Alan Greenspan, who served from 1987 to 2006, might have been the first “rock star” Fed chair, but many of his predecessors back to when the Fed was created in 1913 have played important financial roles. FDR had to work with three Fed chairs during his 12 years in the White House.
Business Cycles Trump Presidents
The last thing to consider about the national debt is, business cycles don’t coincide with presidential terms. Some experts think that the growth of the country’s gross domestic product (GDP) is independent, and that presidents get too much praise or blame for what happens on their “watch.”

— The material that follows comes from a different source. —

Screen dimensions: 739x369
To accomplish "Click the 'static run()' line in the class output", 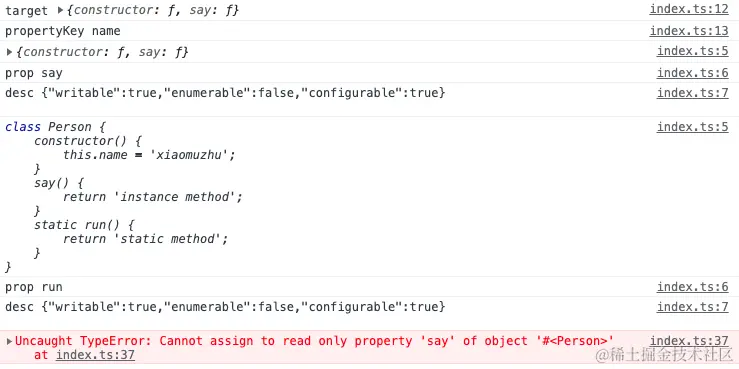I will 84,225.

George H. W. Bush might have lost his second term in office because he was blamed for the six-month recession during his presidency. George H. W.’s successor, Bill Clinton, was lauded as an economic genius because his presidency took place when the stock market was healthy, despite the fact that Fed Chair Greenspan’s slack monetary policy helped drive the prices of internet stocks and other assets. That ended badly by the end of Clinton’s second term when the tech-heavy NASDAQ peaked in March 2000, and then crashed nearly 80 percent before it bottomed out in October 2002.
What About Trump?
So, what’s in store under President Trump? Political rhetoric is one thing, but action is another. The president has promised to support businesses and their workers. A key plank in his platform is to lower the U.S. corporate tax rate from 35 percent to 15 percent. However, the Tax Foundation estimates that this plan would cost $2.1 trillion over ten years. It might be that the cycle of debt won’t be broken for some time.